Problem I'm Learning More About
Updated:
This is part of a broader theme I’m picking up on re: the worrying state of mental health in the developed world.
I appreciated this post because it including multiple perspectives, including some that cast light on a "risk of medicalizing everyday distress… labelling more and more healthy people as sick and building bigger potential markets for those selling medicines"
Here’s what I know about burnout:
My dad worked for the federal government. QA for the DOD. He made sure the people who made the missiles and tanks were making them safe, performant, reliable. That just sounds like the type of job that would require weekend slack or phone call sessions. I never once saw my dad work on the weekends. Not a phone call, not a whoops Dad has to go into the office for a half-day Saturday. He did his 9-5 (actually 7-3), came home and relaxed with his family.
Most of my career has been spent in small-shop scenarios: Solopreneur or Founder or CTO. There’s a 24/7 responsibility there, even if it’s rarely exercised. I once spent an afternoon and evening in an Internet Cafe in Vienna diagnosing and fixing a database problem, vacation on pause. Losing a day off seemed like a reasonable price for the rewards running my own shop provided.
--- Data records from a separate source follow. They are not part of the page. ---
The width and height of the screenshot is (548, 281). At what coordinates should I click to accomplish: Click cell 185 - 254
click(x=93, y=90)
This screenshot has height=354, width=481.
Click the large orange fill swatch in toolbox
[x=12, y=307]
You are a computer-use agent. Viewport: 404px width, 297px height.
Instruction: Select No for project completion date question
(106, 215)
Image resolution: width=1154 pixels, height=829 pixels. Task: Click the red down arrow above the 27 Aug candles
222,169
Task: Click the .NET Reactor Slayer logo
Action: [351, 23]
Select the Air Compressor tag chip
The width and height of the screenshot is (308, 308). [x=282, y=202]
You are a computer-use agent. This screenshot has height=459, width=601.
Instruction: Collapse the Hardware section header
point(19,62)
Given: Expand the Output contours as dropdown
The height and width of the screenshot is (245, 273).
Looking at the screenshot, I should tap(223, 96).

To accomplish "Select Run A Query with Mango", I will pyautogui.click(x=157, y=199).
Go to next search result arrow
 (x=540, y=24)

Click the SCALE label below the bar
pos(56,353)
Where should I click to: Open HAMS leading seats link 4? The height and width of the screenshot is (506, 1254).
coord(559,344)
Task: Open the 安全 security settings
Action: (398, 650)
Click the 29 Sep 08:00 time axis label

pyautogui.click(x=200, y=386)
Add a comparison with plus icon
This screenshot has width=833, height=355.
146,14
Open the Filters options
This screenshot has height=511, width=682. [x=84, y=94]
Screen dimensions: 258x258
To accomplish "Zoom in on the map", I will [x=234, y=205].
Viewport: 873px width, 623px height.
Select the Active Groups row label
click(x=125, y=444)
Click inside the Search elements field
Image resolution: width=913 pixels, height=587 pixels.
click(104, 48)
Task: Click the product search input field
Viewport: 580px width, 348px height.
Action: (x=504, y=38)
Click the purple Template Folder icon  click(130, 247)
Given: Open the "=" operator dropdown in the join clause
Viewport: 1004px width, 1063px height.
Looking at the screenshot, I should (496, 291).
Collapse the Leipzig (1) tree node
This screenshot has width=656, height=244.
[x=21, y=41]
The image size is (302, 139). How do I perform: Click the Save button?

I’ve done this in six different roles. Eight years being the longest stretch. By year seven I was Burned. The. Fuck. Out. I had to make a change, so I did: I booked a six month sabbatical. (Aside: This turned into a month sabbatical, five months getting a new venture I was excited about off the ground, and a lesson for myself in how I will struggle if I ever try to retire)
Today I work at a mid-sized org that’s part of a very large enterprise. Redundancy exists… nothing I do can’t be done by anyone else. I hold very few if any tribal secrets that nobody else knows. Even if my entire team were to disappear, we write enough documentation and develop apps and services in such common patterns that someone else could eventually be found to debug almost any problem.
And yet, I find myself having to remind myself to show some discipline. To not check Slack on a sunny Sunday morning, or Saturday night after coming home from the bar.
I try to be aware of myself as model. If I’m doing the _inspire_ part of my job, others are going to emulate my behavior. Nobody can tell when I’m monitoring a weekend incident response or catching up on interesting posts, but at least by modeling not posting, I can avoid setting the example that hey, Engineering Leaders here work on weekends and thereby maybe, just maybe, make a tiny contribution to alleviating burnout in the industry.